◆ **WHAT IS EXPECTED**
Within the records below, find each line that holds the string "terminal", then copy it.

━━━━━━━━━━━━━━━━━━━━━━━━━━━━━━

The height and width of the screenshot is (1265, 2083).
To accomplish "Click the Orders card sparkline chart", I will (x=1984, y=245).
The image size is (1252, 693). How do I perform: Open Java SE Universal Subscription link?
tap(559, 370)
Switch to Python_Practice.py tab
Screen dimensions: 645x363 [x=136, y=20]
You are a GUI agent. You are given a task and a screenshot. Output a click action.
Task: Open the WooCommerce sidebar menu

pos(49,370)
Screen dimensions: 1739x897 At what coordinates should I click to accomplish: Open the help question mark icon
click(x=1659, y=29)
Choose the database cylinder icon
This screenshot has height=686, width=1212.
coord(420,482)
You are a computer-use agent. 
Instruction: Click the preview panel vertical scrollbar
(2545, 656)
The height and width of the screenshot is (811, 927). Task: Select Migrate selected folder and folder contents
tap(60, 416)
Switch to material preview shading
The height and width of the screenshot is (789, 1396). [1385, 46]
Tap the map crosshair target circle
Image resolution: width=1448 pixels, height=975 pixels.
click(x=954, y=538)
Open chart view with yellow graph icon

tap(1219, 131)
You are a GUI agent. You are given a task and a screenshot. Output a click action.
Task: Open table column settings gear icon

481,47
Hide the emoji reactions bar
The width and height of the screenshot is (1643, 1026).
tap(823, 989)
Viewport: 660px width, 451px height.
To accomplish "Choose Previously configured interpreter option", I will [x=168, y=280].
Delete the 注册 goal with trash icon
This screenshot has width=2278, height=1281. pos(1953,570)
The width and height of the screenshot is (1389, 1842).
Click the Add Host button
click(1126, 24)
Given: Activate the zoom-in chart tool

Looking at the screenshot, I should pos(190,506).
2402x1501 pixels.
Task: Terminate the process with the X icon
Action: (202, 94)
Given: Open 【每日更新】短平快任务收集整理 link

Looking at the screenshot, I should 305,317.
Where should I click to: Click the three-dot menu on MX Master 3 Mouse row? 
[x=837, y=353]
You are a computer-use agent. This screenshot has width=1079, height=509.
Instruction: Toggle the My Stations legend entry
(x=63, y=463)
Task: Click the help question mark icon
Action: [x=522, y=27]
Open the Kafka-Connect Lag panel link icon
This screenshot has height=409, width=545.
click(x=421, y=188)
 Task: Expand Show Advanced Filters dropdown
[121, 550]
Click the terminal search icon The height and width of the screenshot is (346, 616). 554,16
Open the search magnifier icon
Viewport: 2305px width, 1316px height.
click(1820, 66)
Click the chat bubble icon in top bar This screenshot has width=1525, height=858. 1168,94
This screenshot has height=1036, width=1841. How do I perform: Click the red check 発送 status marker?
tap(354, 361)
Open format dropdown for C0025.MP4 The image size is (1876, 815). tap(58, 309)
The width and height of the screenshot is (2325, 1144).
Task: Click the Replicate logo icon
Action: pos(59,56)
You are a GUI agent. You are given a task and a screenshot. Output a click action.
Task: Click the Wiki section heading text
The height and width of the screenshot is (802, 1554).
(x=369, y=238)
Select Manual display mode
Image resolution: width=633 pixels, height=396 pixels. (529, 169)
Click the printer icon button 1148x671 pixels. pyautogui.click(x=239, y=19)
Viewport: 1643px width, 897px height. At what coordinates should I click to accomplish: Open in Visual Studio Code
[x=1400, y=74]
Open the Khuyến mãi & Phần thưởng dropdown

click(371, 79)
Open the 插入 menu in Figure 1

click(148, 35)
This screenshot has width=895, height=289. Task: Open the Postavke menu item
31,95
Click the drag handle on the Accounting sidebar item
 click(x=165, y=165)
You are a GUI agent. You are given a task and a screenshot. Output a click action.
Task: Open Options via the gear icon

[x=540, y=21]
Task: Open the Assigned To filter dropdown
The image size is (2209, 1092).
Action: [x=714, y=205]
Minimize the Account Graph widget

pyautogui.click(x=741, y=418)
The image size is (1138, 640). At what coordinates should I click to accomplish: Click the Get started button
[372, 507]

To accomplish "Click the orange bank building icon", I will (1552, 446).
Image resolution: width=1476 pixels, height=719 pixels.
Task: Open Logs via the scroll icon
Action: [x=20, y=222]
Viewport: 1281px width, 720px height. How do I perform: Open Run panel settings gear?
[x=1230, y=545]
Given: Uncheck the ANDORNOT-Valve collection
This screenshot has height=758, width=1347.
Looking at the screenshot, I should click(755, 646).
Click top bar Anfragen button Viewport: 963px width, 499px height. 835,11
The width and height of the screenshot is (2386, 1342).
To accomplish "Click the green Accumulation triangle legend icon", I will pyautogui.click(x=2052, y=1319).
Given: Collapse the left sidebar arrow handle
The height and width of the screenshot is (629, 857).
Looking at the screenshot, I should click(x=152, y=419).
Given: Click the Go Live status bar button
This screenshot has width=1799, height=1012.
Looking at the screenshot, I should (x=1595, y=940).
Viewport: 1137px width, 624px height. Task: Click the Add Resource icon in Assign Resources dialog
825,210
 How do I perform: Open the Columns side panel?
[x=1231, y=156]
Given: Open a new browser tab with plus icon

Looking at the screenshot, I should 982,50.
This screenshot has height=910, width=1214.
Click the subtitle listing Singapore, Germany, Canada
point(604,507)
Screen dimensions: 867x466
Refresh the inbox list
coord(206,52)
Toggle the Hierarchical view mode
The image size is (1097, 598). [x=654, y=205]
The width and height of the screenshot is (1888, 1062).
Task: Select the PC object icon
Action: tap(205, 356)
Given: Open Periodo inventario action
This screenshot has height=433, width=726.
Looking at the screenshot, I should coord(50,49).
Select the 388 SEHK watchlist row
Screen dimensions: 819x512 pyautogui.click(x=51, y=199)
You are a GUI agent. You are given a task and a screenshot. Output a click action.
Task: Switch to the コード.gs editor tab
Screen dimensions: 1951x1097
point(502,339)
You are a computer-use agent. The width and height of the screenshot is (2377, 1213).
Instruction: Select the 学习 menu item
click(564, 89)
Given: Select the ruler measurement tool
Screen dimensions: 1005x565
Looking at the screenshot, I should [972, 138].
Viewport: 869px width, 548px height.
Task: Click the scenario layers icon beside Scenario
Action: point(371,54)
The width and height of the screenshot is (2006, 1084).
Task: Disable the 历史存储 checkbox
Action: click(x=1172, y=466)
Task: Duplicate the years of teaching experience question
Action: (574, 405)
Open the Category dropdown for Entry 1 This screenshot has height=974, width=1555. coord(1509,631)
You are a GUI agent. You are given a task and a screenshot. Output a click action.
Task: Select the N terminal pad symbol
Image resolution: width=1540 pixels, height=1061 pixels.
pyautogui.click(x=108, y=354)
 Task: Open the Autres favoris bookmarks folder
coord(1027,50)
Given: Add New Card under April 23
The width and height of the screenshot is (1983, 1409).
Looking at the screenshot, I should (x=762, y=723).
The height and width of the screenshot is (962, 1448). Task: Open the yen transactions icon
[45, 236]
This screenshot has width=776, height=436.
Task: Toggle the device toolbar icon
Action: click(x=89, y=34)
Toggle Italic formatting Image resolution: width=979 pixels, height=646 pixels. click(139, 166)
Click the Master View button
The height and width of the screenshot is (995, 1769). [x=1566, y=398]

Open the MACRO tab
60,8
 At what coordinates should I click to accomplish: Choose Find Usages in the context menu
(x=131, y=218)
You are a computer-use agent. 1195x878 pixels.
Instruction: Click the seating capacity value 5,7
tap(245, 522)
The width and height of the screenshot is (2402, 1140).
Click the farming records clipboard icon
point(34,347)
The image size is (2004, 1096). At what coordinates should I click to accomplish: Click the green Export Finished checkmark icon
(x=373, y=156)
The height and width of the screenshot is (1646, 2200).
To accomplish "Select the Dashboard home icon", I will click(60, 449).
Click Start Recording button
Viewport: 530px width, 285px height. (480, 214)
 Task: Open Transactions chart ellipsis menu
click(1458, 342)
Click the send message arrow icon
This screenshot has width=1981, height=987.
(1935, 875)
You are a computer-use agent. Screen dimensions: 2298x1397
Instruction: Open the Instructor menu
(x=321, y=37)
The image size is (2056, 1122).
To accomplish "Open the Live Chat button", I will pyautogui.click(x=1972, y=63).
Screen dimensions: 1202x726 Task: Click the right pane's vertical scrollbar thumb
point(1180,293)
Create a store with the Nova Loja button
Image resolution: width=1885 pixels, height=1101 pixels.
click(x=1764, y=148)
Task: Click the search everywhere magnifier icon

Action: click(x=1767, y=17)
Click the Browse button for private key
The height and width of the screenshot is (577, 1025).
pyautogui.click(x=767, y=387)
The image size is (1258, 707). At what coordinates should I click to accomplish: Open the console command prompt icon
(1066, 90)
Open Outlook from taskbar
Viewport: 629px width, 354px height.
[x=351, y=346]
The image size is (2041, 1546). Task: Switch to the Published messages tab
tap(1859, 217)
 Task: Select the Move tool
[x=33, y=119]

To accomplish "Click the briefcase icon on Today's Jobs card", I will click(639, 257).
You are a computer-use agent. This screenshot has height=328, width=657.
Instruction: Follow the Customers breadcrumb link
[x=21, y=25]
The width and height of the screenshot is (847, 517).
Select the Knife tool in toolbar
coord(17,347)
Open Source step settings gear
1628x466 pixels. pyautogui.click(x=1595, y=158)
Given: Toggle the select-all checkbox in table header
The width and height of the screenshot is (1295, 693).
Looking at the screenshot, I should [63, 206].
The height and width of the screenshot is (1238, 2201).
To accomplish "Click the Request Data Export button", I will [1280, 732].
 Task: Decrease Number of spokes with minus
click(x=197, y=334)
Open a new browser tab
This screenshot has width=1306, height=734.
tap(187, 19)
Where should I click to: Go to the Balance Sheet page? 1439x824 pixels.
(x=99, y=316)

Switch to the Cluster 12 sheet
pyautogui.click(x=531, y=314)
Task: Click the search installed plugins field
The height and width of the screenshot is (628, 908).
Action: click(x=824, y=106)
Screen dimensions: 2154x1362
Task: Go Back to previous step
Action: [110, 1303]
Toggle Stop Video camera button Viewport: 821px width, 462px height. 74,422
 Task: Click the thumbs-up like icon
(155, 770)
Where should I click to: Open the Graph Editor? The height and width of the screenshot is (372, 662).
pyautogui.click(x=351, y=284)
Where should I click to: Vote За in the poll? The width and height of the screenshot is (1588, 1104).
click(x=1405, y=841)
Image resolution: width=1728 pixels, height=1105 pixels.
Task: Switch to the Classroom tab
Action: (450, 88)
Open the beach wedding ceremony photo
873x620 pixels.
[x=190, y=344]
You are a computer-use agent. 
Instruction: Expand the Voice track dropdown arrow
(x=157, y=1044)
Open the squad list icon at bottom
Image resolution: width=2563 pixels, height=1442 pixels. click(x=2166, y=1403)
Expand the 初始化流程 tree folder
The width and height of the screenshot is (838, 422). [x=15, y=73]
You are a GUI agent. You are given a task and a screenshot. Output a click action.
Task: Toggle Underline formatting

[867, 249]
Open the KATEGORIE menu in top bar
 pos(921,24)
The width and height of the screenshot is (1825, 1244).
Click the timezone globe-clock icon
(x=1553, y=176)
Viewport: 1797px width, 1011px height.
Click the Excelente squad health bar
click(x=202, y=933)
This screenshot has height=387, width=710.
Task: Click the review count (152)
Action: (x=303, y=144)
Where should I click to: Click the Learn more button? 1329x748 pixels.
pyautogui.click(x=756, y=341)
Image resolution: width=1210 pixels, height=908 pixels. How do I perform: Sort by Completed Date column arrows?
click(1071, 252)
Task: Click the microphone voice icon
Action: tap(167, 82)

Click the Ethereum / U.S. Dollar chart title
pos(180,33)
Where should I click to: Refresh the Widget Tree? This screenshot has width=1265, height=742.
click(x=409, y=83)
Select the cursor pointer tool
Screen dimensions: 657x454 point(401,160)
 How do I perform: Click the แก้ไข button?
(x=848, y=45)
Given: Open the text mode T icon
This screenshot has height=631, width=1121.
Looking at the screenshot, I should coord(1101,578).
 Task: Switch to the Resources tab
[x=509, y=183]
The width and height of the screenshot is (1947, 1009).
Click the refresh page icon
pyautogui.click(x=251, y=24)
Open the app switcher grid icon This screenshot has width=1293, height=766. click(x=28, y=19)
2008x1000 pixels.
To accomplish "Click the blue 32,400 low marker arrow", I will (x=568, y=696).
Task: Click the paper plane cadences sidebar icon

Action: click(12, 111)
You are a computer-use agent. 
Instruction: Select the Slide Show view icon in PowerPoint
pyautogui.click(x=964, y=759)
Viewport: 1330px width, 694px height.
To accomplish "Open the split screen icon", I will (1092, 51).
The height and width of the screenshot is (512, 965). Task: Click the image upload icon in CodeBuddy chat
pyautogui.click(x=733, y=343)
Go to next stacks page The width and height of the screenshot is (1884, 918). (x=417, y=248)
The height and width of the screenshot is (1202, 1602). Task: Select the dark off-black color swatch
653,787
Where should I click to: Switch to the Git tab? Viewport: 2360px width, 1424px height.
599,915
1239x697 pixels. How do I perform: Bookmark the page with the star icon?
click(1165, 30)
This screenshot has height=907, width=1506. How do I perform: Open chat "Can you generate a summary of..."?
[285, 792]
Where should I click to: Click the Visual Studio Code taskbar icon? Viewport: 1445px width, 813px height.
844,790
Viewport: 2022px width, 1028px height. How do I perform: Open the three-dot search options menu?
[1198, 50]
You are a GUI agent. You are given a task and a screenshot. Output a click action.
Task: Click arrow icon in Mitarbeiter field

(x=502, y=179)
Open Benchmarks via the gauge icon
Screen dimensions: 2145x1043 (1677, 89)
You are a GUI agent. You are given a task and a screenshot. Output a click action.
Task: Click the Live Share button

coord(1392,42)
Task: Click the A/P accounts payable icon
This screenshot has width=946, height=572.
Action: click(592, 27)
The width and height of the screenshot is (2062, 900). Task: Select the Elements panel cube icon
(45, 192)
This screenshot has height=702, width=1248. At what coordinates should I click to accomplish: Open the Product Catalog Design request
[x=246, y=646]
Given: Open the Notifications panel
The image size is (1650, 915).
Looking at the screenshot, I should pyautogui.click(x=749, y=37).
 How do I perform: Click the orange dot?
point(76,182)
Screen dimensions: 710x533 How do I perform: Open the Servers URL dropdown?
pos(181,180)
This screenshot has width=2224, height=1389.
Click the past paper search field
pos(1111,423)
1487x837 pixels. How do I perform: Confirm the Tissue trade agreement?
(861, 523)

━━━━━━━━━━━━━━━━━━━━━━━━━━━━━━

◆ **SOLUTION**
Click the terminal search icon The height and width of the screenshot is (346, 616). 554,16
Task: Select the N terminal pad symbol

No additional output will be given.